Samantha Morris, PhD
Assistant Professor
Department of Developmental Biology and Genetics
Washington University School of Medicine in St. Louis
Title of project: Single-cell RNA-seq mapping of an in vitro intestinal regeneration model
(5/01/17 – 4/30/18)
Dr. Morris is an Assistant Professor in the Department of Developmental Biology and Genetics. Her funded project will study the overarching hypothesis that in vitro intestinal organoid models can recapitulate the in vivo microenvironmental cues to fully differentiate iEPs to mature, functional intestine. The innovation of this project is that we will establish a tractable platform to enable the precise charting of intestinal differentiation from an induced progenitor state, with single-cell resolution. This will pave the way for generating an array of gastrointestinal cells for therapy, and in vitro disease modeling.
Guoyan Zhao, PhD
Assistant Professor
Department of Pathology & Immunology
Washington University School of Medicine in St. Louis
Title of project: Characterization of a Novel Gene Associated with Inflammatory Bowel Disease
(5/01/17 – 4/30/18)
Dr. Zhao is an Assistant Professor in the Department of Pathology & Immunology.
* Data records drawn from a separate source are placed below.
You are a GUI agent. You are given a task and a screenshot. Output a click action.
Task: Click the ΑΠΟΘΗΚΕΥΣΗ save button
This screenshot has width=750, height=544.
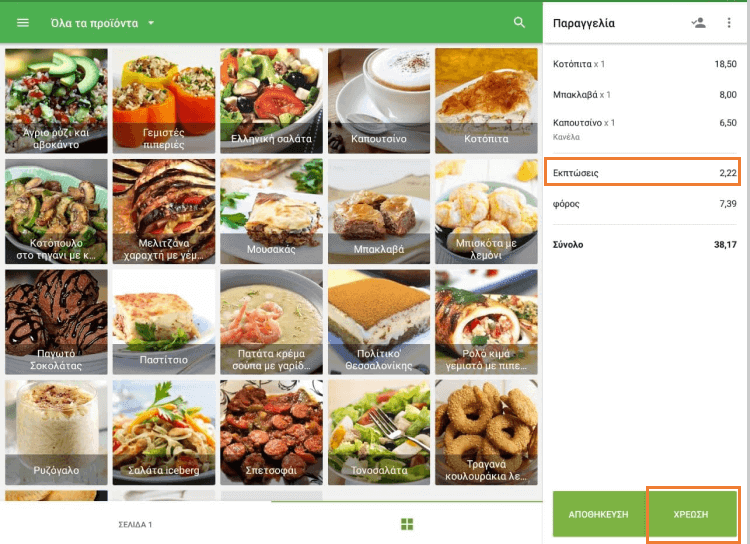(598, 514)
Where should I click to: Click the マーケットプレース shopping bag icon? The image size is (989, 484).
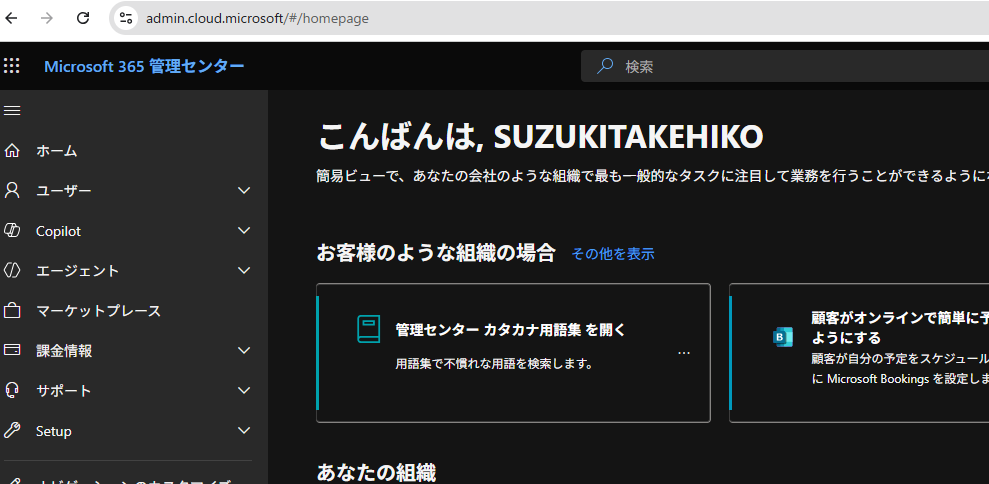coord(12,311)
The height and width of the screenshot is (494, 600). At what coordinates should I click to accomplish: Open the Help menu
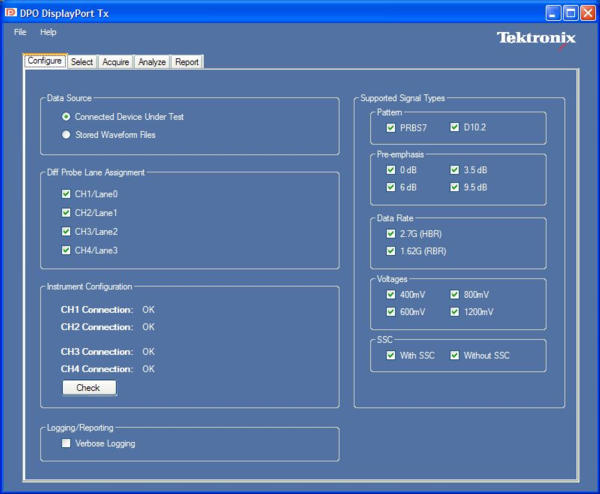click(48, 32)
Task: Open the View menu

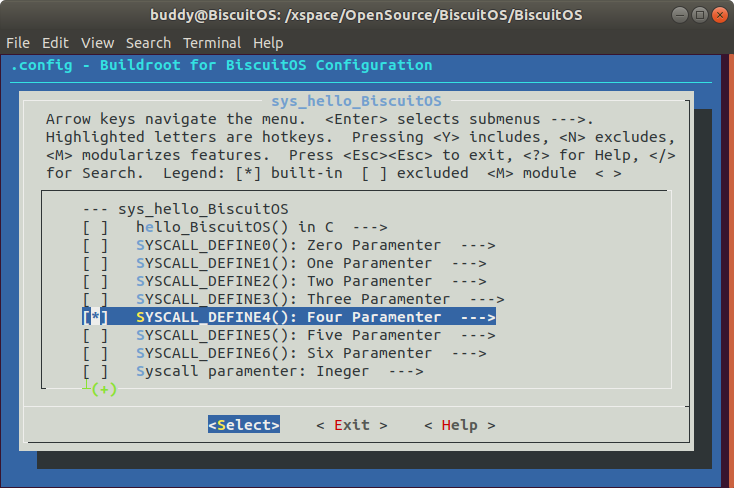Action: (x=98, y=43)
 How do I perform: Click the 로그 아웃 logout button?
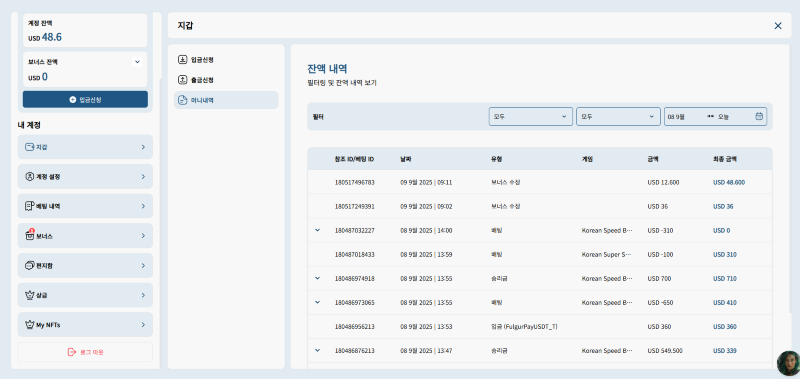point(85,352)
Her funded project will study the function of IRNG (IBD-related novel gene) and if it is involved in IBD pathogenesis. From preliminary findings, Dr. Zhao hypothesizes that IRNG encodes a secreted protein and functions as a cytokine. The specific aims are: Specific Aim I: Determine IRNG gene expression in different human tissues and in tissues from IBD patients by computational analysis of published RNA-Seq data. Specific Aim II: Test the hypothesis that IRNG encodes a secreted protein. Specific Aim III: Identify cell-intrinsic function of IRNG by comparing gene expression profiles between wild-type cells and Caco-2 cells lack IRNG function with and without virus infection using RNA-seq. The overall goal is that if IRNG is involved in IBD pathogenesis, it would offer a potential novel target for IBD treatment.